Each line of the listing that contains the word "agent" is to be copied.

# Supplied records
════════════════════

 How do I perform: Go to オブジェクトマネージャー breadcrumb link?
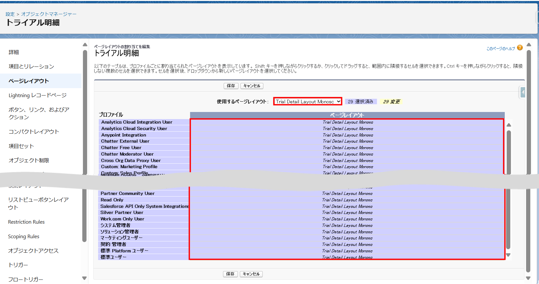(49, 14)
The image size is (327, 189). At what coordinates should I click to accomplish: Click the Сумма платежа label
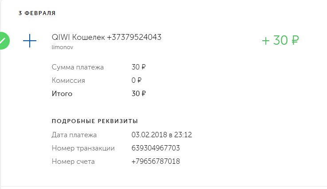[78, 67]
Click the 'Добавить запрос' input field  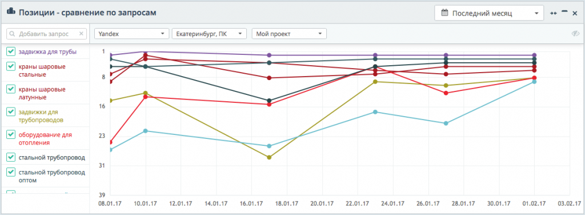tap(47, 34)
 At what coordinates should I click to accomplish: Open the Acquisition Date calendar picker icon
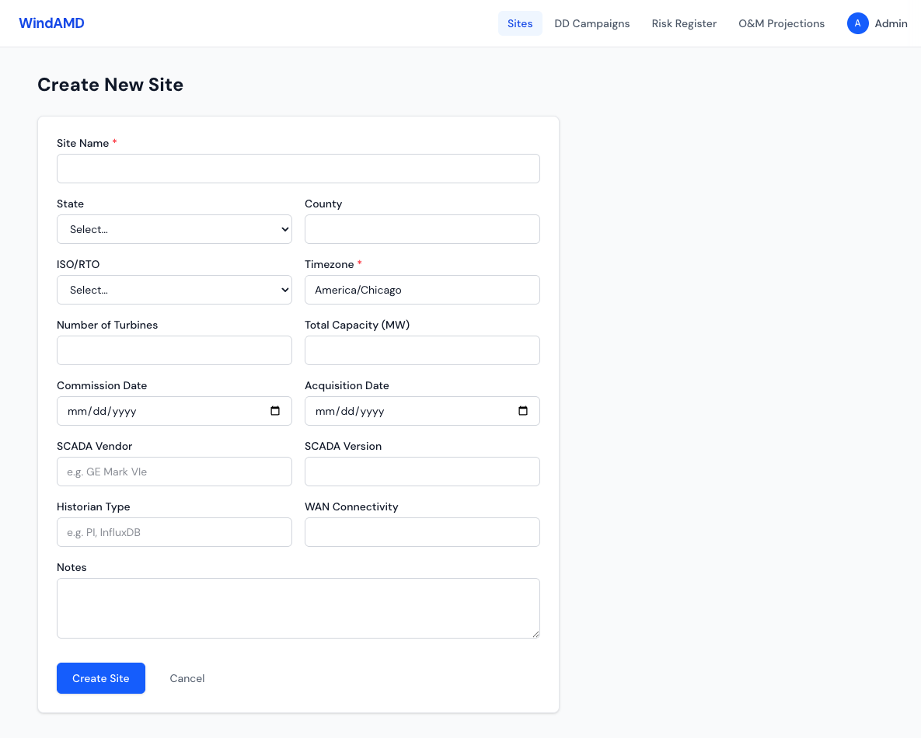523,411
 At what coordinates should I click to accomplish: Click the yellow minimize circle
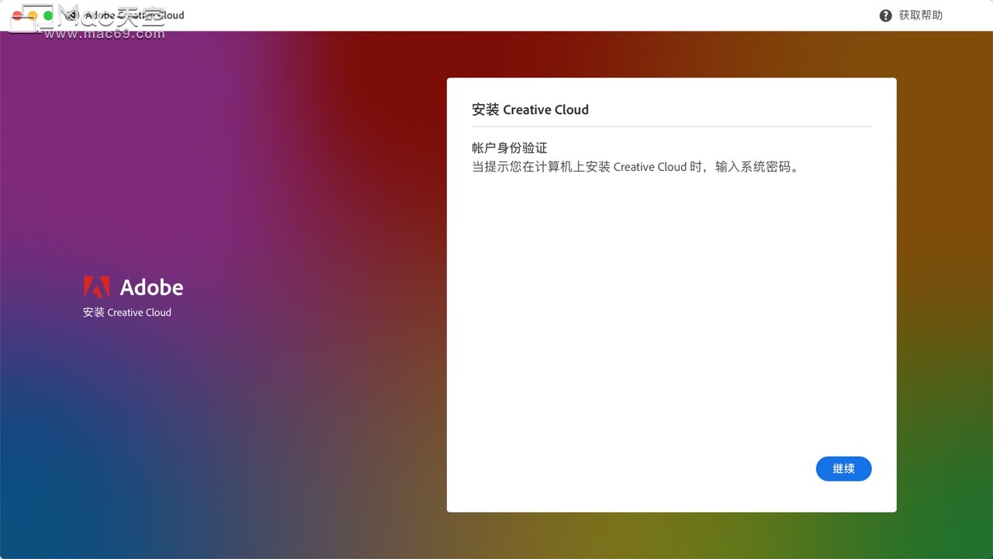[x=33, y=13]
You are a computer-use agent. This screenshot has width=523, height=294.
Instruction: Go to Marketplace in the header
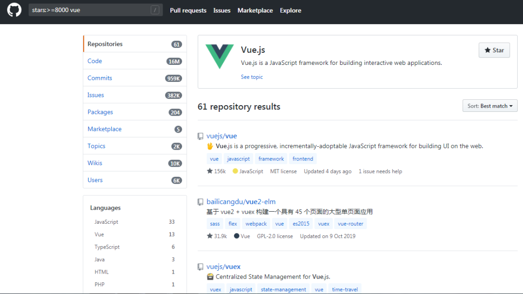click(255, 11)
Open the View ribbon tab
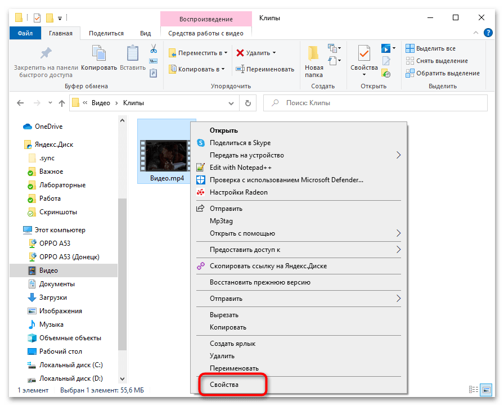The width and height of the screenshot is (504, 406). click(x=145, y=33)
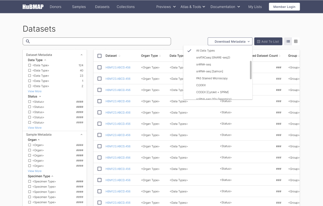Sort the Dataset column with its arrow
The width and height of the screenshot is (323, 206).
(119, 56)
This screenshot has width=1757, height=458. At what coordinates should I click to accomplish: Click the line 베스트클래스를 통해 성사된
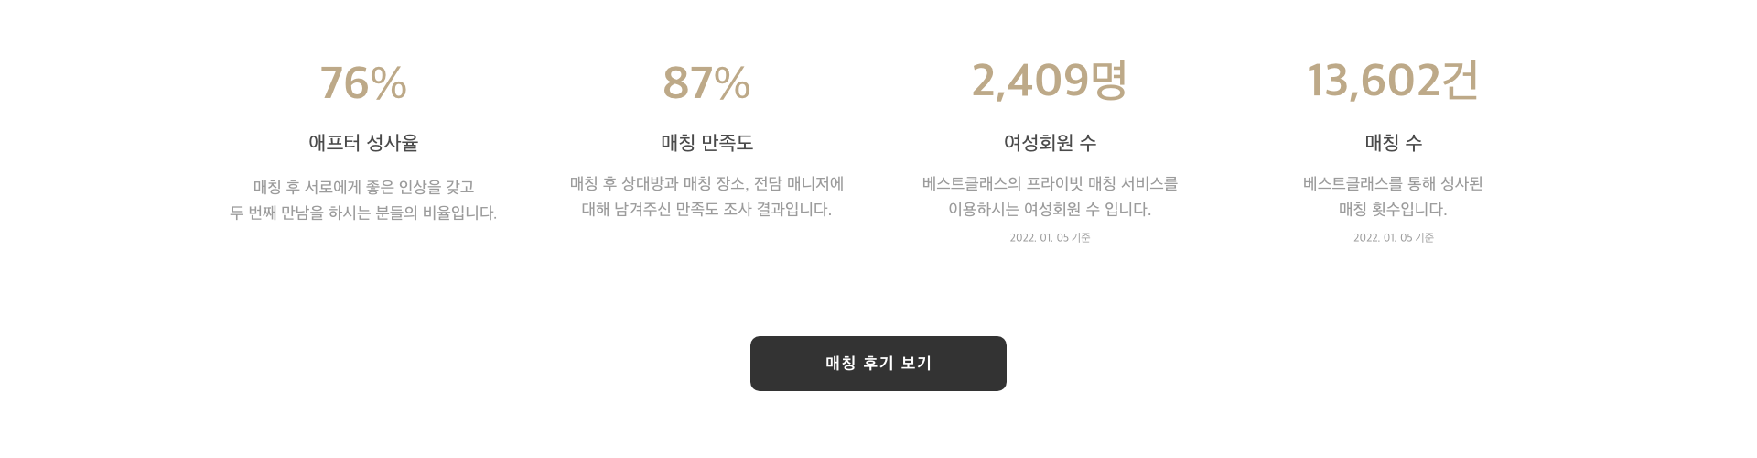(x=1393, y=183)
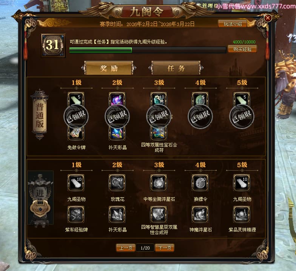Select the 神魔淬星石 reward icon
This screenshot has width=296, height=271.
click(x=200, y=214)
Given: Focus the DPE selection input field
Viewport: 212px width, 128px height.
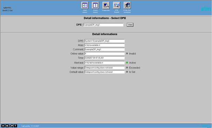Looking at the screenshot, I should (103, 25).
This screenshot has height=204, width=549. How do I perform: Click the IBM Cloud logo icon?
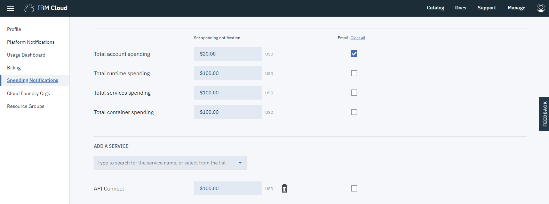point(29,8)
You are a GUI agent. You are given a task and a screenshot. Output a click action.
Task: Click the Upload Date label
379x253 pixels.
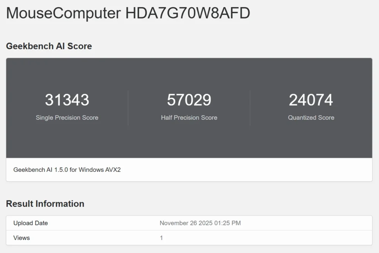(31, 223)
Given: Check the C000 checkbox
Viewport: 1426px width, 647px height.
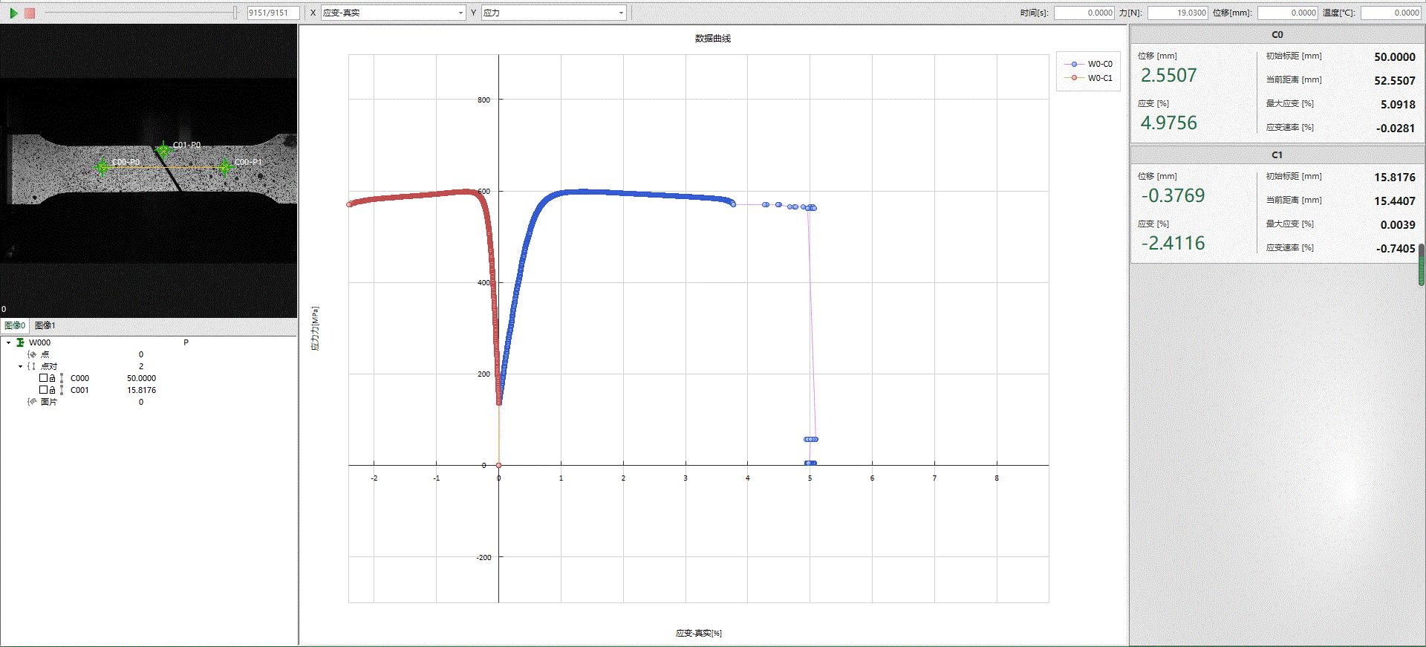Looking at the screenshot, I should (43, 378).
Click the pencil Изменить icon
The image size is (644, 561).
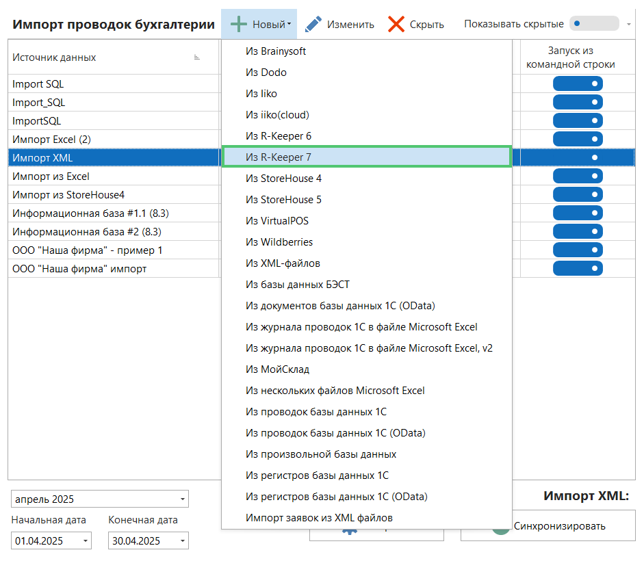click(x=313, y=25)
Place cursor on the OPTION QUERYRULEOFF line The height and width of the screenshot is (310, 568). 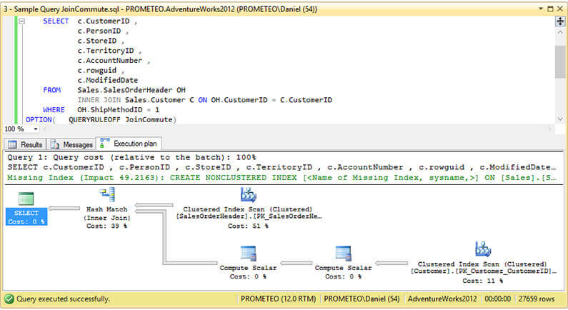(121, 120)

════════════════════

# Response
You are a computer-use agent. This screenshot has width=523, height=294.
You are a GUI agent. You are given a task and a screenshot. Output a click action.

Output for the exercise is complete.